En 2023, 433 136 nouveaux cas de cancer ont été détectés en France. Cette aug­men­ta­tion pose la question du soutien des malades pendant leur conva­les­cence. L’accompagnement est un enjeu clé. Les victimes du cancer ont souvent besoin de vie autour d’elles pour garder espoir. C’est l’objectif de l’association Lourdes Cancer Espérance qui accom­pagne dans les hôpitaux les personnes atteintes du cancer afin qu’elles gardent espoir.

Cependant, le manque de bénévoles se fait sentir et empêche de mettre en place les projets d’accompagnement de l’association.

En France en 2025, 12 millions de personnes par­ti­cipent à une activité bénévole au sein d’une asso­cia­tion selon France Bénévolat. Son 6ème Baromètre du Bénévolat publié, en mars 2025, révèle que 21% de la popu­la­tion française de 15 ans et plus s’engage dans le monde asso­cia­tif, en par­ti­cu­lier dans le temps long. Le bénévolat n’est pas un phénomène de « zapping » car les bénévoles français sont carac­té­ri­sés par une grande fidélité. Une tendance nationale qui cache cependant de fortes dis­pa­ri­tés. C’est ce que remarque Lourdes Cancer Espérance dans le dépar­te­ment du Nord.

L’association existe depuis main­te­nant 41 ans et lutte contre l’isolement des malades. Elle œuvre aussi pour soutenir les accom­pa­gnants et les soignants qui vivent au quotidien avec eux. Ainsi, le projet phare de l’association est le pèle­ri­nage annuel de septembre en direction de Lourdes. Les personnes atteintes qui peuvent faire ce voyage sont alors accom­pa­gnées afin de vivre cette expé­rience col­lec­tive pour garder espoir.

Peu de bénévoles

Si cet évènement est très bien organisé, le manque de bénévoles ne permet pas toujours à l’association d’assurer un accom­pa­gne­ment constant aux malades. C’est le cas à Lille où le délégué Nord de Lourdes Cancer Espérance, le docteur Damien Duquesne, peine à trouver des bénévoles. « On maintient le lien avec les malades par des visites et des ren­contres avec des personnes guéries mais cela est peu développé dans notre dépar­te­ment. » Il ajoute alors : « Sur 9000 personnes qui par­ti­cipent au pèle­ri­nage chaque année, la délé­ga­tion du Nord n’est composée que d’une vingtaine de membres. »

Depuis qu’il a repris la direction de la délé­ga­tion du Nord il y a deux ans, le docteur Damien Duquesne cherche des bénévoles.
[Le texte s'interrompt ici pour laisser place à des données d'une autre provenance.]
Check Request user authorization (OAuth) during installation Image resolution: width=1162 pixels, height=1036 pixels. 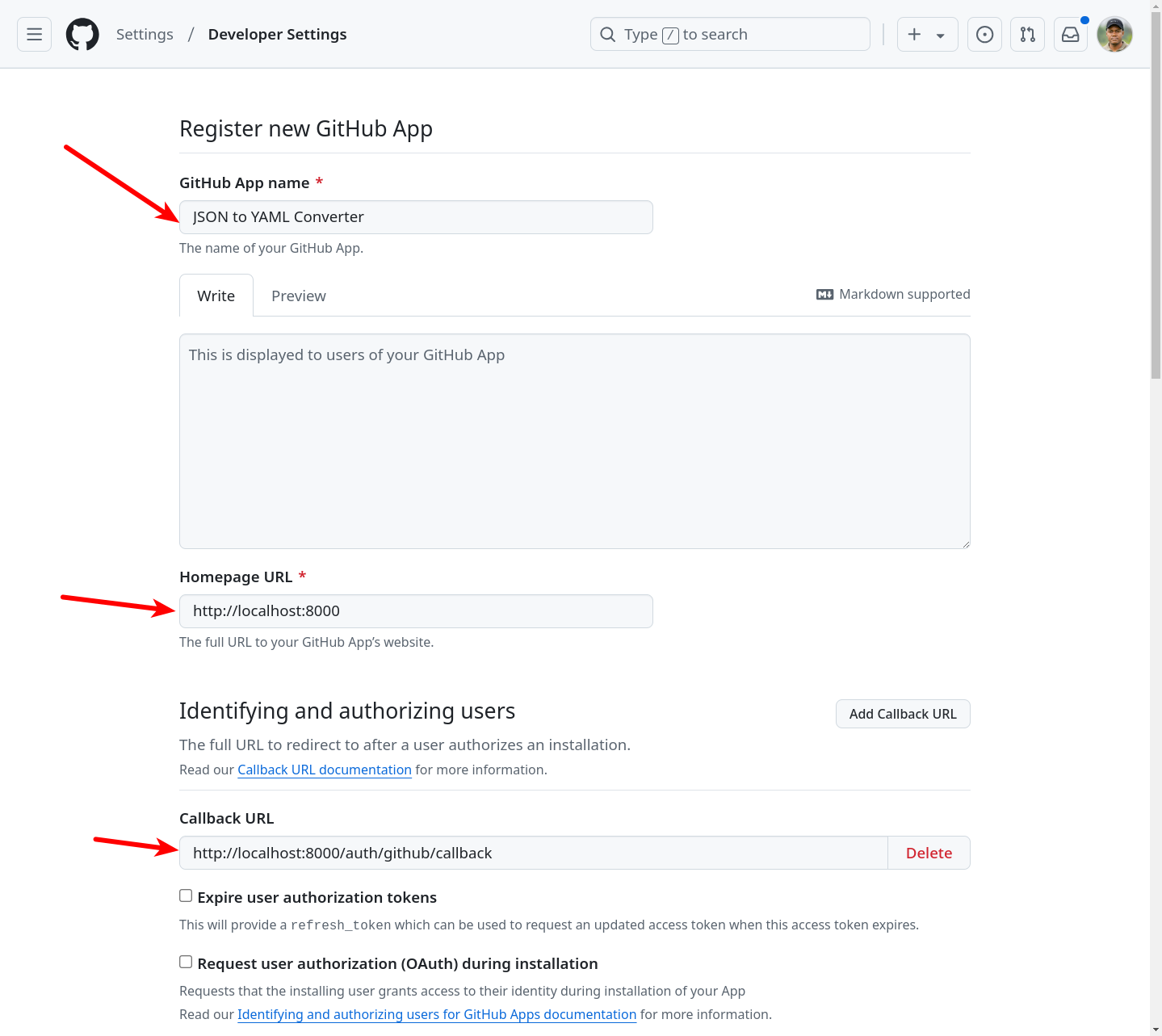pos(186,962)
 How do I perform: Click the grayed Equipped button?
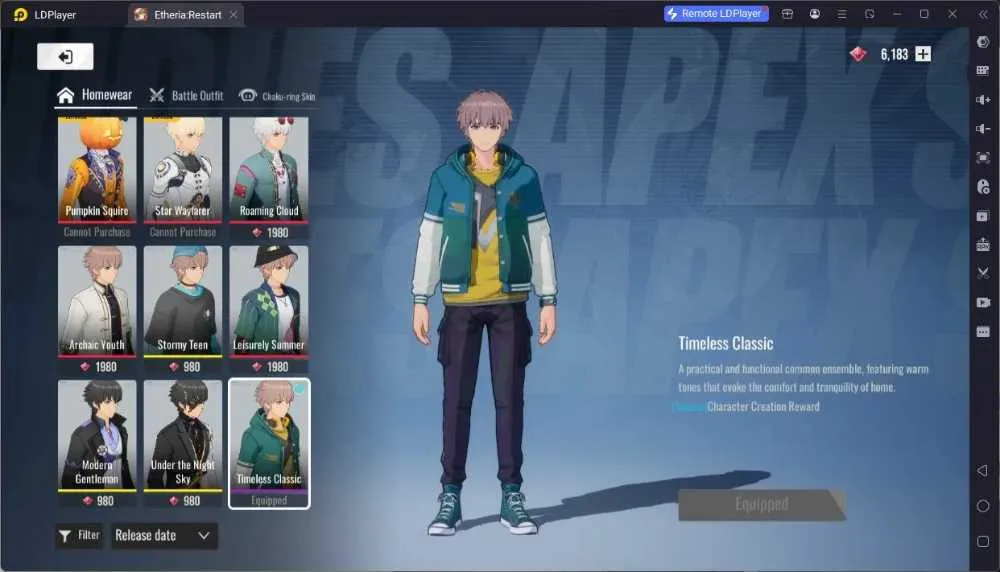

Il s’est tourné vers les membres du diocèse de Lille mais aussi dans tout autre horizon pour construire son équipe de bénévoles : « Le lien psy­cho­lo­gique est fon­da­men­tal dans la bataille contre la maladie, il ne remplace pas les soins médicaux mais il permet de redonner courage aux malades donc il faut des bénévoles pour les aider. Et aider aussi les aidants et les soignants. »

De nouveaux projets d’accompagnement

« Nous n’avons pas besoin de finan­ce­ment mais sim­ple­ment des personnes qui auraient la volonté et le plaisir de s’engager pour l’association afin de mettre en place de nouveaux projets. » Le pèle­ri­nage est très bien organisé mais, pour le médecin, l’association peut être encore plus proche des patients. C’est ce qu’il veut faire avec ce qu’il appelle les livres-​aidants. « J’aimerais créer, dans les struc­tures hos­pi­ta­lières, des ren­contres où les personnes guéries pour­raient venir témoigner en conseillant des livres qui les ont aidés dans le combat contre le cancer. »
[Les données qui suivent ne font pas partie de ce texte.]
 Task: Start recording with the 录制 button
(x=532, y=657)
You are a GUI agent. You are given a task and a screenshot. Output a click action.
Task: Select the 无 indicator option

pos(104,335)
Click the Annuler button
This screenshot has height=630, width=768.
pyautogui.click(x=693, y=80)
Pour accom­pa­gner les malades, il faut une équipe soudée ©freepik

Aller encore plus loin pour soulager la douleur et faire en sorte que les années de lutte se passent mieux : c’est l’ambition de l’association. « On pourrait même faire de ces témoi­gnages des podcasts mais pour cela il faut des bénévoles. Or pour l’instant nous ne sommes que deux, ce qui n’est pas assez pour construire une équipe qui mettrait en place ces projets. » Une idée qui pourrait avoir une ampleur nationale car elle intéresse le président de l’association : Pierre Haab.

S’engager dans le monde asso­cia­tif est une décision impor­tante mais comme l’a précisé Damien Duquesne : « Un enga­ge­ment même flexible est déjà un grand pas. » Passer la porte d’une asso­cia­tion au moins une fois peut faire la dif­fé­rence. Comme quoi, il ne faut parfois pas grand-​chose pour aider quelqu’un.